## Page excerpt:

I've known a few miracles in my life and at Algrade in Humbie, a small village at the foot of the Lammermuir Hills in the Scottish Borders another miracle occurred. 

Algrade was a originally a school, set up in the 1960s...so named because it took 'All grades' of people with disability. (Not actually true...most of the people there had very moderate degrees of intellectual disability). In it's time, it was regarded as a very fine school with an emphasis on giving people an education.  

Over the years, the attention to learning waned and instead Algrade became a holding place for the people who lived there. They became increasingly isolated and trapped within the very conservative Christian ideology espoused by the owners. Eventually, after 12 YEARS of suggestions, requests, instructions and then warning from the Registration and Inspection body of the Department of Social work the Certificate of Registration was withdrawn. The Church of Scotland Board of Social Responsibility moved in as Caretaker Managers and I got a job there. Within 24 hours of the Church taking over, 11 of the men who lived there made allegations of sexual abuse against a former member of staff. Everyday there were new stories of abuse and neglect, bullying...the list was long...
The physical condition of the place was bleak...cold...run down...not very clean...some of it just not safe...This was in stark contrast to the outward appearance of a country idyll...whitewashed cottages dotting the green hillside...whited sepulchres...disguising abuse and corruption and just plain old meanness...

In the beginning, I was outraged...openly, often incoherently, frequently 'inappropriately'...I was consumed by it. It leaked out of me, sometimes through tears but mostly it was a story that I couldn't stop telling...I told it everywhere, to anyone who would listen...

I just couldn't get over what had been done to this group of people. I couldn't believe that we'd had concerns for 12 years  and we'd managed to hold on to them...12 years...and I was about to spontaneously combust because the pace of change and improvement for them was glacially slow...

The brief version of the ending to the Algrade story is that people were moved out to more individual accommodation...some are happy and settled...some are not...
As far as I know, no-one has been compensated for the shit their life turned into...

For me, Algrade was the experience of my life...it started me on a path that has led me here. It was transformative...I learned to think differently...to intentionally choose to see people and situations in another way. Through my work there (and at the risk of sounding really farty) i believe that I found my calling...my life's purpose...however you want to express that. 

I don't think that the call is about 'disability'.

I do think that it's about justice.

The injustice...the unjust - ness of Algrade consumed me for a very long time. And then I just seemed to lose the sting of it...there's so much of it around...in so many different places. I found my tolerance for injustice grew and I became adept at understanding and accommodating the reasons...the circumstances...the excuses for why things are the way they are.

## Data lines:

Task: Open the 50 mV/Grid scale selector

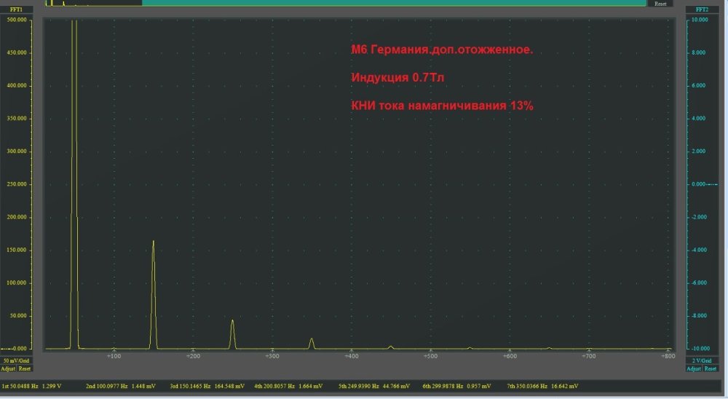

## What you will do:
A) Decide whether each statement agrees with the Algrade account, answering yes or no and quoting the deciding words: (i) Algrade was set up in the 1960s; (ii) the writer believes the calling is about disability; (iii) everyone who moved to more individual accommodation is happy and settled.
B) Quote the passage of the Algrade account that begins with the words containing "The injustice...the unjust" and ends with "way they are.".

## Results for each task:
A)
(i) Yes: "set up in the 1960s"
(ii) No: "I don't think that the call is about 'disability'."
(iii) No: "some are happy and settled...some are not..."

B)
The injustice...the unjust - ness of Algrade consumed me for a very long time. And then I just seemed to lose the sting of it...there's so much of it around...in so many different places. I found my tolerance for injustice grew and I became adept at understanding and accommodating the reasons...the circumstances...the excuses for why things are the way they are.